Trade Show Booth Locations
Do you know how to choose the best location for your trade show booth? Just as in real estate, location matters at trade shows and other consumer events. But what’s a prime location for one company isn’t always what’s best for yours. Keep in mind, too, that often exhibit space is assigned based on show seniority, so if you’re a newcomer, you may have fewer choices than other long timers.
Ready to pick a prime spot? Use these handy tips to pick a booth location that achieves your unique needs and goals.

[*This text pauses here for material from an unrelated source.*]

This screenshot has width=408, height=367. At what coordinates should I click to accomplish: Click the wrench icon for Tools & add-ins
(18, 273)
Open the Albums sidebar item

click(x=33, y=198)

Picking the Best Booth Location
Of course, everyone wants to be in a high-traffic area, but there are only so many of those prime locations available. If possible, get a location close to the entrance, even if it’s located further from the first few rows. Get creative about what’s considered a well-traveled route, as well. Booths near restrooms, food areas, charging stations, and seminar stages or exhibit rooms are also desirable. But try to stay away from areas that might generate a lot of noise like music, sales pitches or applause; it can make it difficult to have conversations with attendees.
On the Corner
Corners are a great location because they open your booth up to two aisles. If you’re lucky enough to score one of these spots, make sure attendees can enter your booth from each side and be sure to have enough staff to greet visitors at both entrances.
Take a look at the exhibit hall or convention center’s floor plan. Studies suggest that most attendees turn right when they enter an exhibit hall, so pick a spot on the right side of the venue.
Choose Your Neighbors
Figure out where the sponsors, top brands and attendee favorites will be set up. Ask for a location close to these exhibitors and enjoy the traffic they draw to their booths. Also, be aware of where your closest competitors will be located and put some space between your booth and theirs.
If you’ve participated in the trade show before, analyze the results from your last appearance. If you think location played a factor in your success or lack thereof, request the same location or be sure to try a different one accordingly.
For some popular events, early can be up to a year in advance! Even if spaces are given out under a seniority-based system, you want to be as far up the list as possible. If the location you want is already taken, let the organizers know you are interested in it if the other exhibitor cancels.
When All Else Fails
Whatever you do, don’t leave selecting a location for your trade show’s booth to chance. If you fail to land a spot due to a sell-out, consider sharing a space with another exhibitor, but only if the partnership makes sense to the attendees. For example, you could partner with a licensee or long-standing vendor.